▶ [What is expected] All the data that follows should be repeated exactly, without a single picture.

==== Material provided ====

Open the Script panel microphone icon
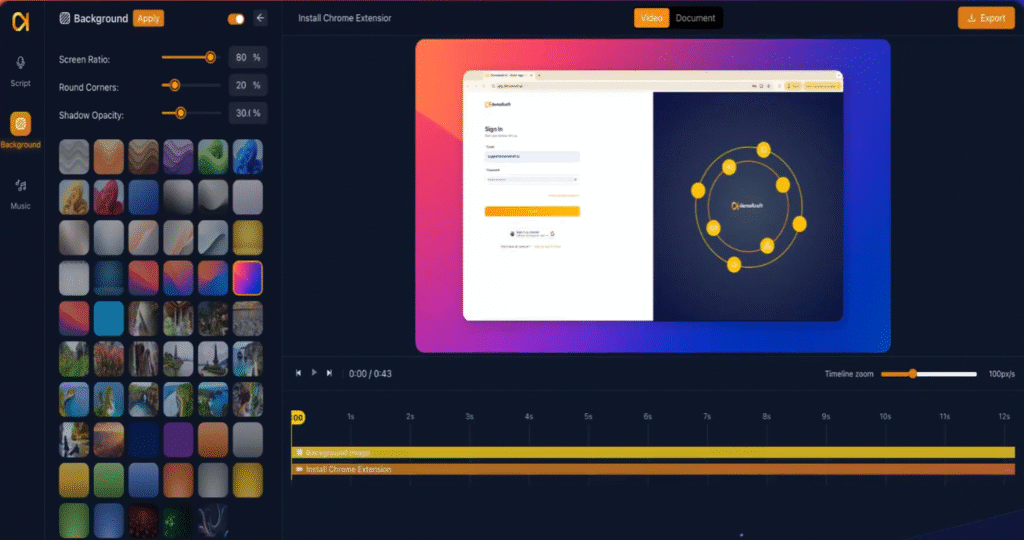The height and width of the screenshot is (540, 1024). point(21,64)
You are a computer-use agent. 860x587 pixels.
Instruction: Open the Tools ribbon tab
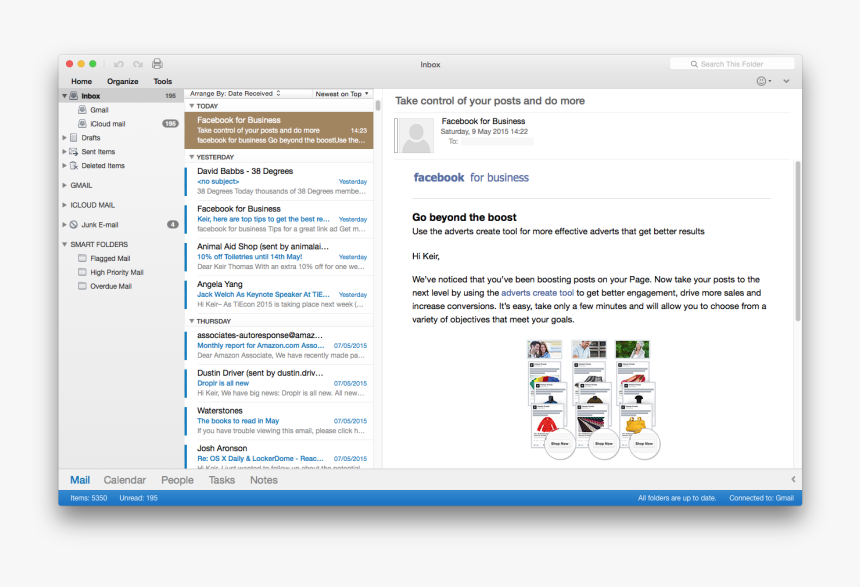(x=162, y=81)

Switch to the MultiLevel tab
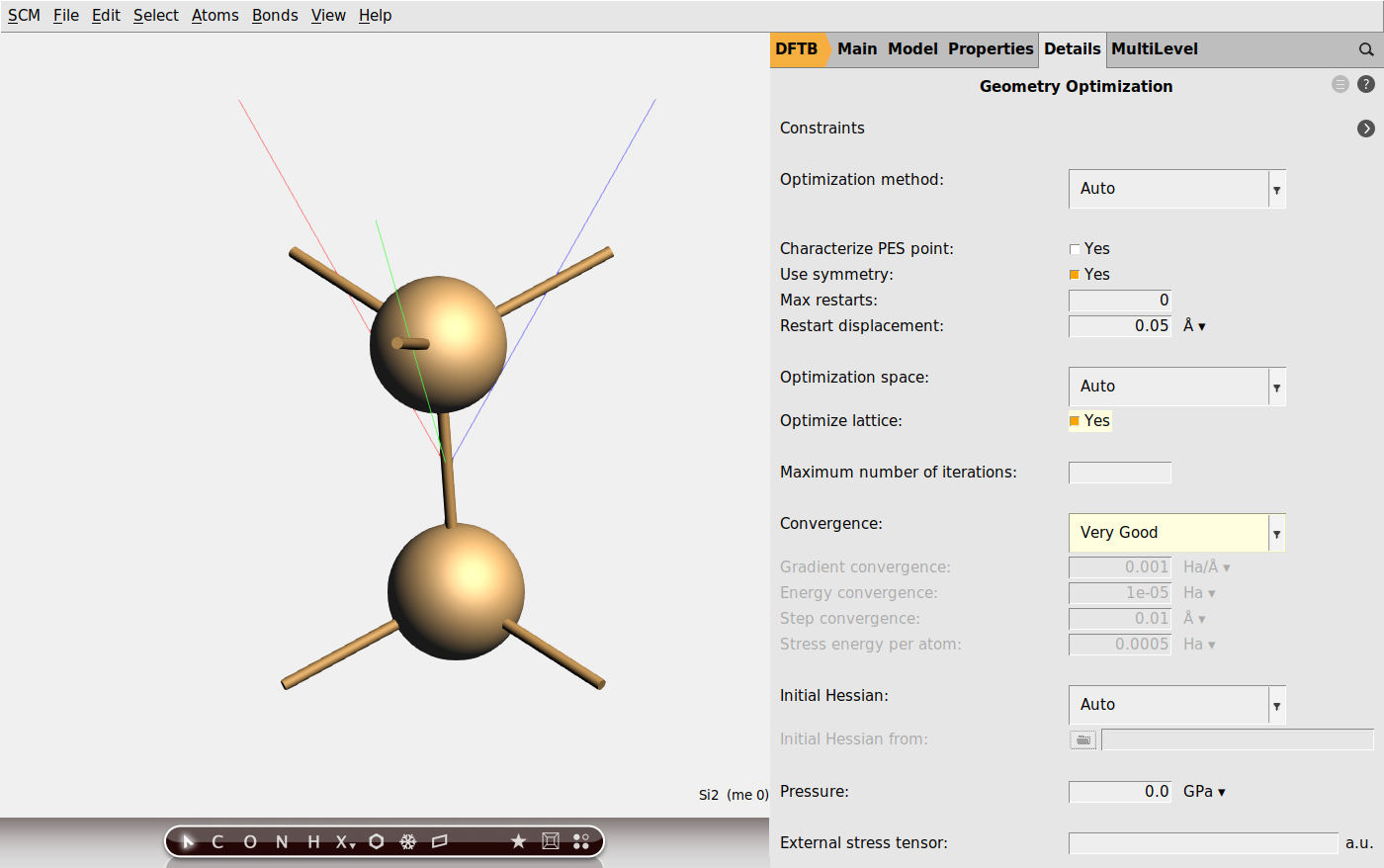[1155, 48]
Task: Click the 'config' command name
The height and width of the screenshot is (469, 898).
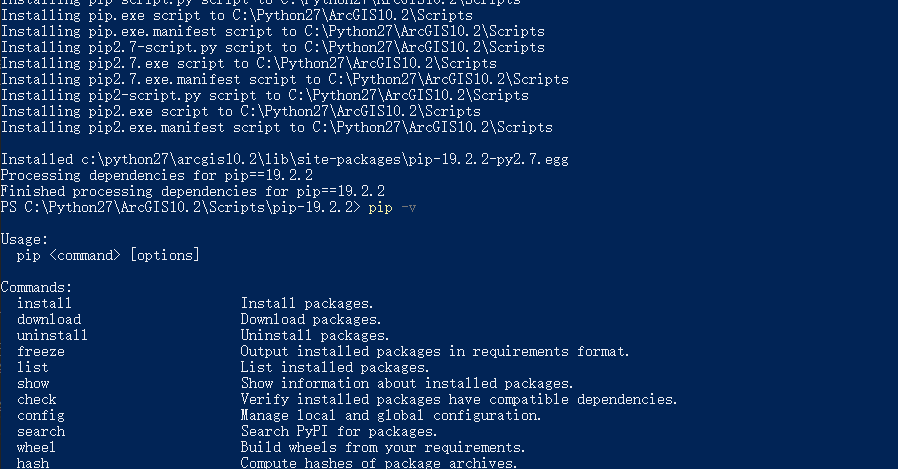Action: click(x=40, y=415)
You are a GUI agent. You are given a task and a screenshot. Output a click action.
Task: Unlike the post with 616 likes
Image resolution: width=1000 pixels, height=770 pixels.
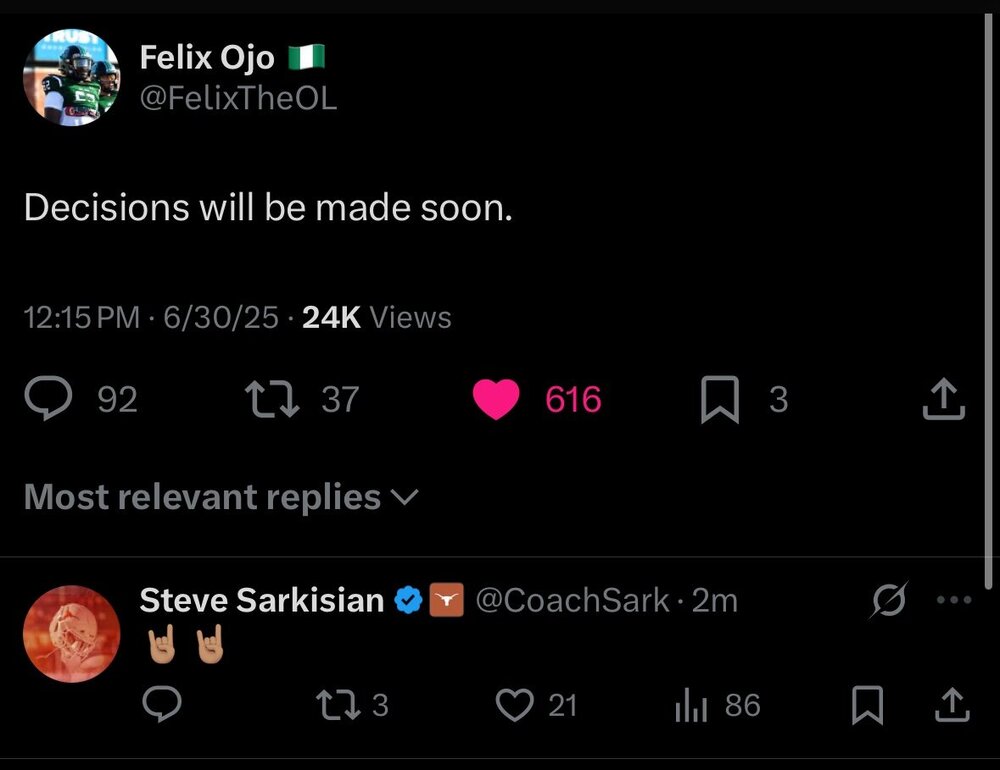(x=495, y=400)
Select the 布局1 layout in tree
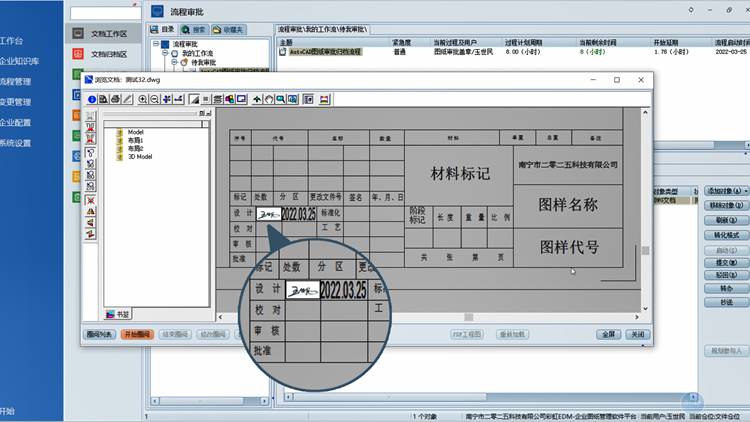The height and width of the screenshot is (422, 750). (134, 140)
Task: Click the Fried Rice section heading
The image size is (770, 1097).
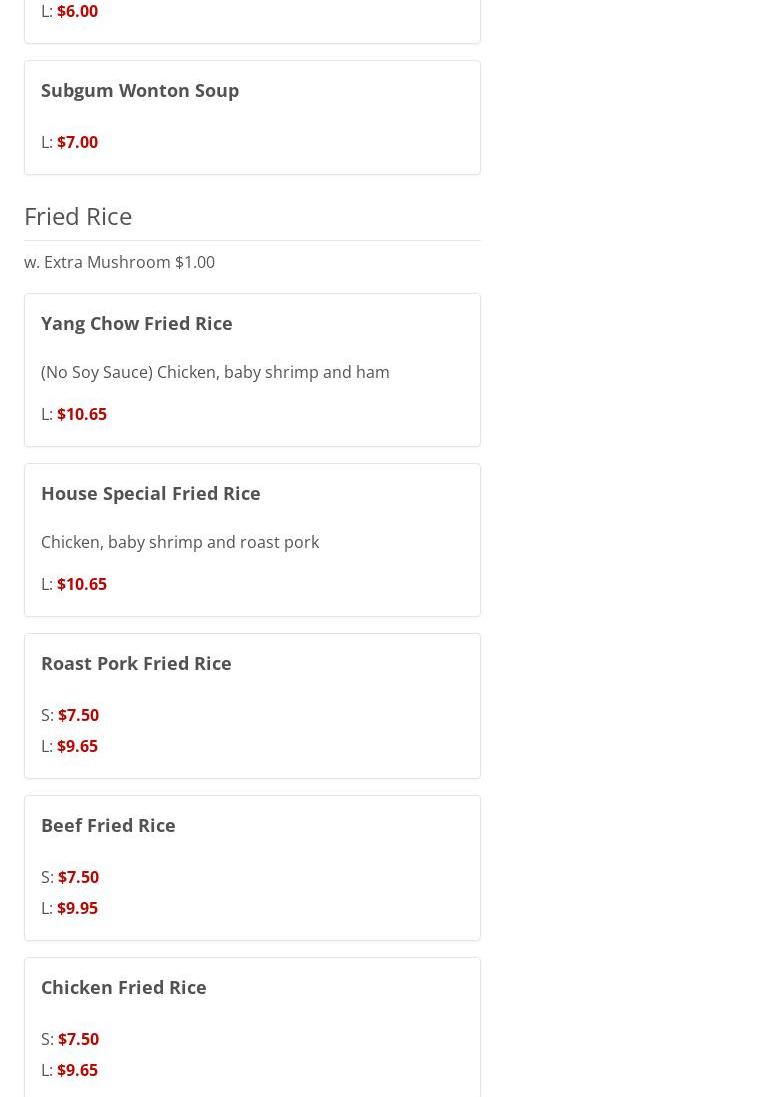Action: click(78, 216)

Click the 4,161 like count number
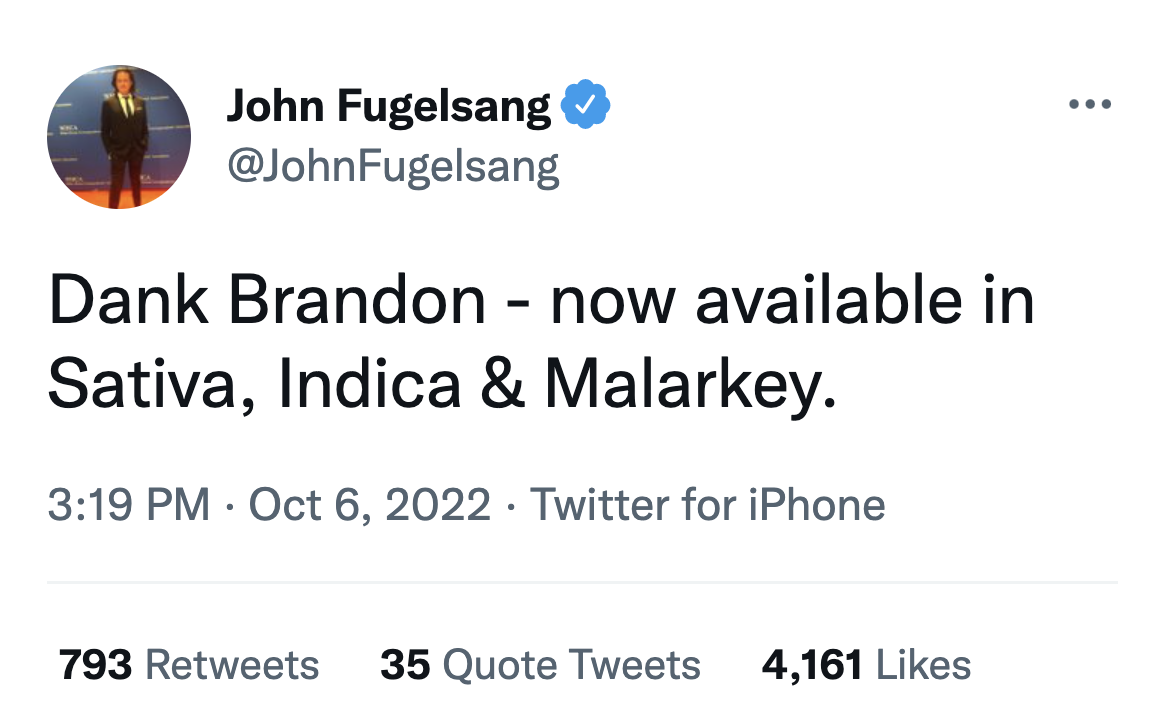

====

▶ [Finished exercise]
Open the Script panel microphone icon
The height and width of the screenshot is (540, 1024). point(21,64)
You are a computer-use agent. 860x587 pixels.
Instruction: Open the Tools ribbon tab
(x=162, y=81)

Switch to the MultiLevel tab
[1155, 48]
Task: Click the 'config' command name
The height and width of the screenshot is (469, 898).
Action: click(x=40, y=415)
You are a GUI agent. You are given a task and a screenshot. Output a click action.
Task: Unlike the post with 616 likes
Image resolution: width=1000 pixels, height=770 pixels.
(x=495, y=400)
Select the 布局1 layout in tree
The height and width of the screenshot is (422, 750). (134, 140)
Task: Click the Fried Rice section heading
The image size is (770, 1097).
Action: click(78, 216)

Click the 4,161 like count number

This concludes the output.